Intel's Advanced Vector Extensions (AVX)

CS 641 Lecture, Dr. Lawlor

AVX has upgraded SSE to use 256-bit registers. These can contain up to 8 floats, or 4 doubles! Clearly, with registers that wide, you want to use struct-of-arrays, not array-of-structs. A single 3D XYZ point is pretty lonely inside an 8-wide vector, but three 8-wide vectors of XXXXXXXX YYYYYYYY ZZZZZZZZ works fine.
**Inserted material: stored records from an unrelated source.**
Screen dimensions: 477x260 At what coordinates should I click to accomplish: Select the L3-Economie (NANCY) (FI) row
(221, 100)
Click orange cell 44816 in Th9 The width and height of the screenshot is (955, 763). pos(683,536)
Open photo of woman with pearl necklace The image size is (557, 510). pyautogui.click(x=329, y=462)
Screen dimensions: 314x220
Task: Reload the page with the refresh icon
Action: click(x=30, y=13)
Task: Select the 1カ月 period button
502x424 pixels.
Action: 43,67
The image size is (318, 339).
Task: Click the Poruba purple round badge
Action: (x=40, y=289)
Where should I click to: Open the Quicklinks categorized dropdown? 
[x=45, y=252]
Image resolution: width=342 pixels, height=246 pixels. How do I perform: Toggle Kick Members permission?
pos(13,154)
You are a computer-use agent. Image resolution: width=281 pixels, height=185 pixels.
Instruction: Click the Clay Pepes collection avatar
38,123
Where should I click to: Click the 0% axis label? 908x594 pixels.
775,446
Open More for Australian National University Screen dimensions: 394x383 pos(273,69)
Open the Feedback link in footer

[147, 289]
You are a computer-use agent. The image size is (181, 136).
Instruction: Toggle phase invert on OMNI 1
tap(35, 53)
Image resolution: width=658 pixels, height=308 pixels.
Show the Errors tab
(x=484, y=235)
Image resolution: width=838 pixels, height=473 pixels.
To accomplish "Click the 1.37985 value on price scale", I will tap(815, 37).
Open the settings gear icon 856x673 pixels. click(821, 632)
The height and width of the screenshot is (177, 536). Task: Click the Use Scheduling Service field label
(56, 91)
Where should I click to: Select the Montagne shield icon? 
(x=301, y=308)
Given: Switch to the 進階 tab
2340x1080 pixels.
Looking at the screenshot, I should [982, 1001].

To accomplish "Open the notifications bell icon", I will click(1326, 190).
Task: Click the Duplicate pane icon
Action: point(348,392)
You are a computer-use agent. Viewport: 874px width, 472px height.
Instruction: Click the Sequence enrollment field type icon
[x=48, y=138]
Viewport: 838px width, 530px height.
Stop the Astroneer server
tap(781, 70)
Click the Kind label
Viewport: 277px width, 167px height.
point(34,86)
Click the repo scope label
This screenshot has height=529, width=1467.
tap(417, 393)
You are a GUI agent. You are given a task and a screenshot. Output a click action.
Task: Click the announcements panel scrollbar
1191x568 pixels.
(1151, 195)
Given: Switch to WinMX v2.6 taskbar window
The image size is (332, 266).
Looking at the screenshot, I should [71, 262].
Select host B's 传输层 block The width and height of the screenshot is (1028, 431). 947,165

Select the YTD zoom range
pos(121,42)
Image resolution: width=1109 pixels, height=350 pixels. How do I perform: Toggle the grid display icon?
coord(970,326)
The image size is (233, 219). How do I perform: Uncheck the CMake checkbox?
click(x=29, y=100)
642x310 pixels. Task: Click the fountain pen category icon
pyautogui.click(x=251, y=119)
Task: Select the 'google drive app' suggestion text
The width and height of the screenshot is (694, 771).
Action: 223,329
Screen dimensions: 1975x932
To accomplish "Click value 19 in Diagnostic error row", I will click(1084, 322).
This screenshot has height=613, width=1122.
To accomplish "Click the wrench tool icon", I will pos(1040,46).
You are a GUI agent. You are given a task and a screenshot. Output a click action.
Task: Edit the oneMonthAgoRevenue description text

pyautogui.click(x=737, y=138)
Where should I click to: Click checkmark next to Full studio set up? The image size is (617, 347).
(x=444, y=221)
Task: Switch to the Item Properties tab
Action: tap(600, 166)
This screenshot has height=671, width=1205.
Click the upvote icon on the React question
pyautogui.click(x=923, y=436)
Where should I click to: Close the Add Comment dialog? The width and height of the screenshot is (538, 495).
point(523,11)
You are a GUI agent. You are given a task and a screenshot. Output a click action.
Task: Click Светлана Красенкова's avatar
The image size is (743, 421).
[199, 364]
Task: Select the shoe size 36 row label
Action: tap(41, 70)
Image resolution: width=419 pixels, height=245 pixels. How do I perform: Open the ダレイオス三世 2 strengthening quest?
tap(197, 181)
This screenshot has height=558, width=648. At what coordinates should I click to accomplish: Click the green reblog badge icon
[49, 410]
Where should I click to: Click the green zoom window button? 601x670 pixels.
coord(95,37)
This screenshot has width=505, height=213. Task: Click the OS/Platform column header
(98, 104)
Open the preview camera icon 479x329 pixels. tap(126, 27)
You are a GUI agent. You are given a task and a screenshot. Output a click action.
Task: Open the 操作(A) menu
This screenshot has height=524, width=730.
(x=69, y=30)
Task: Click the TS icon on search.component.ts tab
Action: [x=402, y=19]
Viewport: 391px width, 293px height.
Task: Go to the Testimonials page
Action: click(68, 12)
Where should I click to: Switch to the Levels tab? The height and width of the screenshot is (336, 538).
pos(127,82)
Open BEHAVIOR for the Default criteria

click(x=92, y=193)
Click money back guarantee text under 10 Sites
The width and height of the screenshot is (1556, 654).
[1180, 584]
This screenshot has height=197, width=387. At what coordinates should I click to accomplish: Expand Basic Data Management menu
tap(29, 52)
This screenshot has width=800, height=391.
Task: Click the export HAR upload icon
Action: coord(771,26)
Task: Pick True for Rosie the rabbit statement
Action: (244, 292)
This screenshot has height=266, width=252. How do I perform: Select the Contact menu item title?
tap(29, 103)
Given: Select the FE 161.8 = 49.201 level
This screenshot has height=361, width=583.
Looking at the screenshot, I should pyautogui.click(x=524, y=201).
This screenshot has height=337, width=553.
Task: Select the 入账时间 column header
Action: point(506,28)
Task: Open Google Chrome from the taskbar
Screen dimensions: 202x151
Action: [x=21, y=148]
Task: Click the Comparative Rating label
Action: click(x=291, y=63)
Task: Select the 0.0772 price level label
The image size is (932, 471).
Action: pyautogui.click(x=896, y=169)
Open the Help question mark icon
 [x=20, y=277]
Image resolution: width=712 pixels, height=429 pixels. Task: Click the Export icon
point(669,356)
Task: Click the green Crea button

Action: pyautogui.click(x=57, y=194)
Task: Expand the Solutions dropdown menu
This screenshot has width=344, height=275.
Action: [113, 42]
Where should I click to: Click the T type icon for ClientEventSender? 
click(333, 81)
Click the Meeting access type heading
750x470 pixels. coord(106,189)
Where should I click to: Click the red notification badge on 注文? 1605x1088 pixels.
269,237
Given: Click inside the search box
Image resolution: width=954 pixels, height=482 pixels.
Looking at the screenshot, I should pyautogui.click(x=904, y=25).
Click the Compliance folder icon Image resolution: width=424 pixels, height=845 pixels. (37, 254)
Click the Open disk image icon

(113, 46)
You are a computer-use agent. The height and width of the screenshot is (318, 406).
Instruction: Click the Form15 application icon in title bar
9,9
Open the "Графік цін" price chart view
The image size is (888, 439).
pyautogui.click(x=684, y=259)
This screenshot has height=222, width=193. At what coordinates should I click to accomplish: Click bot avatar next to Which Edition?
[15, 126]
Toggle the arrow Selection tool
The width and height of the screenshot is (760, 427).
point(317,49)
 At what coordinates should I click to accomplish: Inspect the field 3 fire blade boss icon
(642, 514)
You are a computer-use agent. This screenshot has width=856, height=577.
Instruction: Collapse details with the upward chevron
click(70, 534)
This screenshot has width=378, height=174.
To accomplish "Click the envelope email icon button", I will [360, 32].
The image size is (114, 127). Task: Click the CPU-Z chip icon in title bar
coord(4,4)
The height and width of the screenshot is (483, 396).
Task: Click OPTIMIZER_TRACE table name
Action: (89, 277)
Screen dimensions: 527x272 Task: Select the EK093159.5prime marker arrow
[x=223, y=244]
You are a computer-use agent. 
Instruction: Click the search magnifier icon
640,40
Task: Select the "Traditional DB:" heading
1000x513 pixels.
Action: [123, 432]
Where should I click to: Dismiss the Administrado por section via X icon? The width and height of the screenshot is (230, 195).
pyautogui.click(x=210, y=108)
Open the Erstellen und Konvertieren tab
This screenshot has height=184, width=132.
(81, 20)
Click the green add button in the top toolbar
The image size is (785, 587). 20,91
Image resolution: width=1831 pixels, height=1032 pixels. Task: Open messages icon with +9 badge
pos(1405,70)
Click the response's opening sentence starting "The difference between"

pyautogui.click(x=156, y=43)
#include <immintrin.h> /* AVX + SSE4 intrinsics header */

// Internal class: do not use...
class not_vec8 {
	__m256 v; // bitwise inverse of our value (!!)
public:
	not_vec8(__m256 val) {v=val;}
	__m256 get(void) const {return v;} // returns INVERSE of our value (!!)
};

// This is the class to use!
class vec8 {
	__m256 v;
public:
	vec8(__m256 val) {v=val;}
	vec8(const float *src) {v=_mm256_loadu_ps(src);}
	vec8(float x) {v=_mm256_broadcast_ss(&x);}
	
	vec8 operator+(const vec8 &rhs) const {return _mm256_add_ps(v,rhs.v);}
	vec8 operator-(const vec8 &rhs) const {return _mm256_sub_ps(v,rhs.v);}
	vec8 operator*(const vec8 &rhs) const {return _mm256_mul_ps(v,rhs.v);}
	vec8 operator/(const vec8 &rhs) const {return _mm256_div_ps(v,rhs.v);}
	vec8 operator&(const vec8 &rhs) const {return _mm256_and_ps(v,rhs.v);}
	vec8 operator|(const vec8 &rhs) const {return _mm256_or_ps(v,rhs.v);}
	vec8 operator^(const vec8 &rhs) const {return _mm256_xor_ps(v,rhs.v);}
	vec8 operator==(const vec8 &rhs) const {return _mm256_cmp_ps(v,rhs.v,_CMP_EQ_OQ);}
	vec8 operator!=(const vec8 &rhs) const {return _mm256_cmp_ps(v,rhs.v,_CMP_NEQ_OQ);}
	vec8 operator<(const vec8 &rhs) const {return _mm256_cmp_ps(v,rhs.v,_CMP_LT_OQ);}
	vec8 operator<=(const vec8 &rhs) const {return _mm256_cmp_ps(v,rhs.v,_CMP_LE_OQ);}
	vec8 operator>(const vec8 &rhs) const {return _mm256_cmp_ps(v,rhs.v,_CMP_GT_OQ);}
	vec8 operator>=(const vec8 &rhs) const {return _mm256_cmp_ps(v,rhs.v,_CMP_GT_OQ);}

	not_vec8 operator~(void) const {return not_vec8(v);}

	__m256 get(void) const {return v;}

	float *store(float *ptr) {
		_mm256_store_ps(ptr,v);
		return ptr;
	}

	float &operator[](int index) { return ((float *)&v)[index]; }
	float operator[](int index) const { return ((const float *)&v)[index]; }

	friend ostream &operator<<(ostream &o,const vec8 &y) {
		o<<y[0]<<" "<<y[1]<<" "<<y[2]<<" "<<y[3];
		return o;
	}
	friend vec8 operator&(const vec8 &lhs,const not_vec8 &rhs)
		{return _mm256_andnot_ps(rhs.get(),lhs.get());}
	friend vec8 operator&(const not_vec8 &lhs, const vec8 &rhs)
		{return _mm256_andnot_ps(lhs.get(),rhs.get());}
	vec8 if_then_else(const vec8 &then,const vec8 &else_part) const {
		return _mm256_or_ps( _mm256_and_ps(v,then.v),
			 _mm256_andnot_ps(v, else_part.v)
		);
	}
};

vec8 sqrt(const vec8 &v) {
	return _mm256_sqrt_ps(v.get());
}
vec8 rsqrt(const vec8 &v) {
	return _mm256_rsqrt_ps(v.get());
}
/* Return value = dot product of a & b, replicated 4 times */
inline vec8 dot(const vec8 &a,const vec8 &b) {
	vec8 t=a*b;
	__m256 vt=_mm256_hadd_ps(t.get(),t.get());
	vt=_mm256_hadd_ps(vt,vt);
	return vt;
}

float data[8]={1.2,2.3,3.4,1.5,10.0,100.0,1000.0,10000.0};
vec8 a(data);
vec8 b(10.0);
vec8 c(0.0);

int foo(void) {
	c=(a<b).if_then_else(3.7,c);
	return 0;
}

(Try this in NetRun now!)

Performance, as you might expect, is single clock cycle despite the longer vectors--Intel just built wider floating point hardware!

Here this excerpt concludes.